Even with the new Bankruptcy Code in place, seizing control of and liquidating those assets is proving a Herculean task. The proximate reason that banks cite for their retreat from project lending is the lack of demand, given the stalled capex cycle. But even if demand picks up, it is very doubtful if banks will return to this business. It is certainly no coincidence that every financial institution in India that has attempted to focus on project lending in the past has come to grief. After pouring subsidised government funds into unviable steel, textile and engineering projects in the pre-liberalisation era, development finance institutions IFCI, ICICI and IDBI had to pivot to other forms of lending to survive. IDFC and IL&FS, which stepped in to fund the later telecom, power and airport projects, have come a cropper too with the former splintering and the latter collapsing. Of late, questions are even being raised about the sustainability of sovereign-backed entities such as NHAI that have drawn on unlimited credit lines to fund the infrastructure buildout.
These failures essentially underline structural problems that bedevil long-term project financiers in India. One, given the dearth of long-term funding sources from a rudimentary bond market, project lenders need to constantly battle asset-liability mismatches that leave their balance sheets highly vulnerable to turbulence. Two, lenders across the spectrum have displayed poor appraisal skills in their complete inability to assess project cash flows over a complete cycle. Three, the parlous state of corporate governance has led to widespread gold-plating of project costs that masks funds diversion by promoters, sometimes in collusion with lending officials. Finally, the scams, collusion and rent-seeking have triggered over-the-top judicial interventions, leading to a logjam in land acquisition, natural resource allocation and pricing, halting even legitimate projects in their tracks.

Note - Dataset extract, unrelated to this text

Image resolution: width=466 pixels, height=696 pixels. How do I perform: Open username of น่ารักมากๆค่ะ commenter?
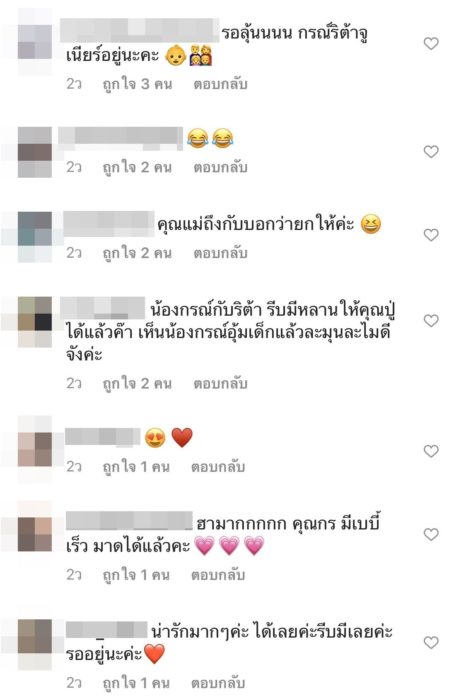pyautogui.click(x=107, y=630)
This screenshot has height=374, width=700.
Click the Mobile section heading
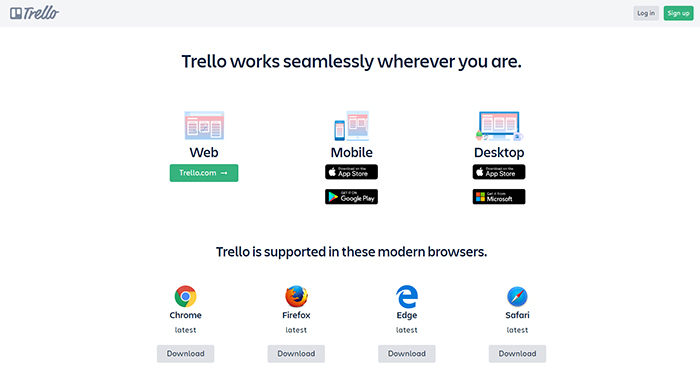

These are in fact the reasons why any renewed attempt to re-start the project lending cycle in India must address these imponderables, instead of reinventing the erstwhile development finance institutions in new avatars. Project financiers, to succeed in India, will need access to long-term funds from a deep bond market, specialist project appraisal skills relevant to their specific sectors and concerted government effort to clear the logjams in getting the projects off the ground, while being required to conduct stringent on-ground checks on the end-use of funds.